1. We continue to advance our expansion program
Girling provided a status report on TransCanada's project backlog.
As Girling pointed out, TransCanada finished up several projects during the quarter, which will grow earnings in the future. At the same time, it replenished its backlog by adding several new expansions, and it still has a huge slate of projects under development, making it clear that the company has no shortage of growth up ahead.
2. We also lined up more funding
Girling noted that the company continues to steadily secure the financing it needs to build these projects. While TransCanada retains a significant amount of cash flow by only paying out about 65% of what comes in via the dividend, it still has a gap to fill given the massive volume of projects it has underway. It continued to chip away at that need during the quarter by "raising about $650 million ($509 million) of common equity through our dividend reinvestment and aftermarket programs," according to the CEO. That led him to conclude that "our overall financial position remains solid and we are well positioned to fund our capital program going forward."
3. Our MLP isn't a viable funding option at the moment
That funding progress is important given an unexpected development in the quarter when the Federal Regulatory Commission (FERC) revised a long-standing policy and will no longer allow master limited partnerships to collect an allowance for income taxes on certain pipelines. That change could have a major impact on the cash flows of TransCanada's MLP TC Pipelines, LP (NYSE: TCP). While TC Pipelines isn't sure how much this change will impact its cash flow, it took precautionary actions by slashing its distribution to investors. That payout reduction and the related uncertainty has weighed significantly on TC Pipelines' valuation. Because of that, Girling said that "further dropdowns of assets by TransCanada into TC Pipelines is not considered a viable funding option at this time," and he isn't sure if it will be one in the future. However, he did clarify that even without future dropdowns to TC Pipelines, TransCanada believes it has the "financial capacity to fund our existing capital program through our predictable and growing cash flow from operations as well as several other funding alternatives."
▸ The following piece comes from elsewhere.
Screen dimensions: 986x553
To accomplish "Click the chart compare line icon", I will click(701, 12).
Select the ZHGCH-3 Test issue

4. We're getting closer to moving forward with Keystone XL
TransCanada took a notable step forward in the quarter on its controversial Keystone XL Pipeline by securing enough shippers to ensure the project's economic viability. Overall, the company locked up 500,000 barrels per day under firm 20-year contracts, which "is consistent with the original level of contracting on Keystone XL prior to the denial of the Presidential Permit in November of 2015," according to Girling. Consequently, he said, "we expect to earn a return on total capital that is consistent with the returns on similar projects in our portfolio."
At the same time, the company continued to monitor and participate in a variety of appeals and legal proceedings, which it expects to clear up by the end of this year or in early 2019. Girling noted that "our preparation for construction has commenced and will increase as per the permitting process advances through 2018." As things stand right now, it's on pace to start preliminary construction work on the line in Montana this fall, with full construction starting next year, according to a recent report by Reuters.
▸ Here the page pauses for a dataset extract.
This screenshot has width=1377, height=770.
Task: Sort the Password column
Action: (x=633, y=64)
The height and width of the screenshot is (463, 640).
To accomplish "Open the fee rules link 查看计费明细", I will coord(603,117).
5. We have increasing confidence in our dividend growth plan
Even without Keystone XL, TransCanada has enough growth ahead and so to "expect to continue to grow the dividend at an annual average rate at the upper end of 8%-10% through 2020 and another 8%-10% into 2021," according to Girling. Meanwhile, he emphasized that "success in advancing" initiatives like Keystone XL and others coming down the pipeline "could expand our dividend growth outlook."
The future looks appealing
TransCanada reported another solid quarter both financially and operationally. So the company's 5% dividend yield looks safe and appears increasingly likely to increase at around a double-digit annual clip for the next few years. Not only should that forecast provide investors with a lot of income, but it could generate total annual returns in the mid-teens, enough to beat the market.